You finally sit down. The emails are done. The washing is done. Nobody needs anything urgently. And yet, instead of relaxing, your attention immediately moves onto the next thing… Something to organise… Something to remember… Something to prepare for.
If that feels familiar, you’re certainly not alone.
Many people experience this so often that they barely notice it happening anymore. They simply assume they are busy people, responsible people, or perhaps even “overthinkers”.
But what if something else is happening?
What if being mentally engaged has become such a well-practised habit that slowing down now feels unfamiliar?
Over time, our attention can become trained towards constantly scanning for what needs doing next.
We remember birthdays before anyone else… We think ahead… We solve problems before they become problems… We carry responsibilities that nobody has even asked us to carry yet.
These behaviours, or habits, are often rewarded. They help us function and stay organised. Other people come to rely on us.
The difficulty is that the brain rarely receives the message that it can stop.
So, the habit continues running in the background, even when there is no immediate aim for it.
This is one reason why relaxation can start feeling surprisingly uncomfortable. It’s not because you dislike rest; nor because you think rest would be wrong, or because you’ve forgotten how to relax.
Often, your attention has simply become accustomed to staying engaged.
The moment nothing requires your focus, your brain instinctively starts searching for something else to do.
I noticed this myself recently while away on holiday in beautiful Croatia.
Everything around me seemed slower. People sat longer over coffee. Conversations felt less rushed. Nobody appeared particularly concerned about maximising every minute of the day.
And yet I found myself mentally moving ahead. Planning. Remembering. Thinking about what would or should come next.
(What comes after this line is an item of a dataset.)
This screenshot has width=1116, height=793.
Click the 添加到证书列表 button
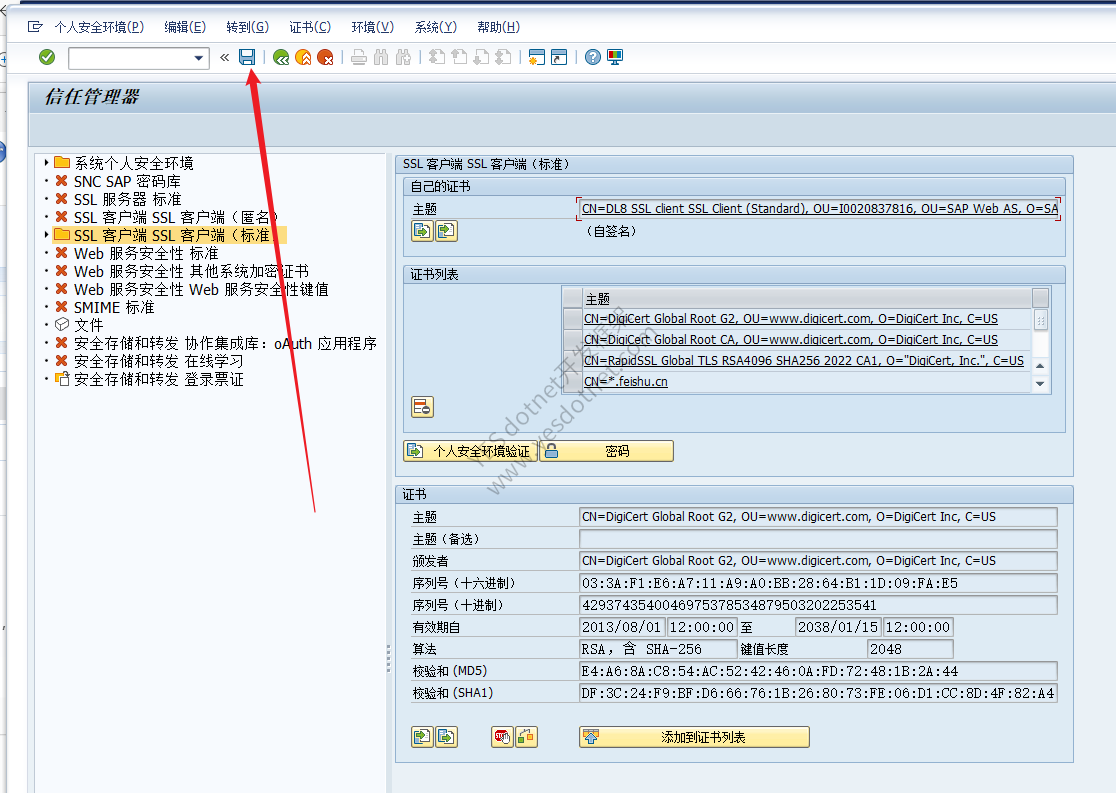pos(694,737)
It wasn’t stress exactly; It was habit. And that distinction matters.
Because habits can be changed.
Within Cognitive Behavioural Hypnotherapy, we often look at these patterns not as fixed personality traits but as learned ways of responding.
If you have spent years practising constant mental engagement, it makes perfect sense that standing down may initially feel strange.
The solution is rarely forcing yourself to relax. In fact, that often creates another task to succeed or fail at.
Instead, change usually begins through small experiments. Letting somebody else help. Leaving one thing unfinished for a while. Drinking a cup of coffee without simultaneously planning the next three hours. Finishing a conversation before mentally moving onto the next one.
It’s not because these actions are magical, but because they provide evidence that nothing terrible happens when you stop managing everything for a moment.
Over time, these small experiences can start teaching the brain something important: that your attention does not always need to be directed towards the next problem.
Sometimes it can remain where you already are.
And for many people, that is where rest begins to feel restorative again.
Not because life has become less demanding, but because they no longer feel responsible for carrying all of it, all of the time.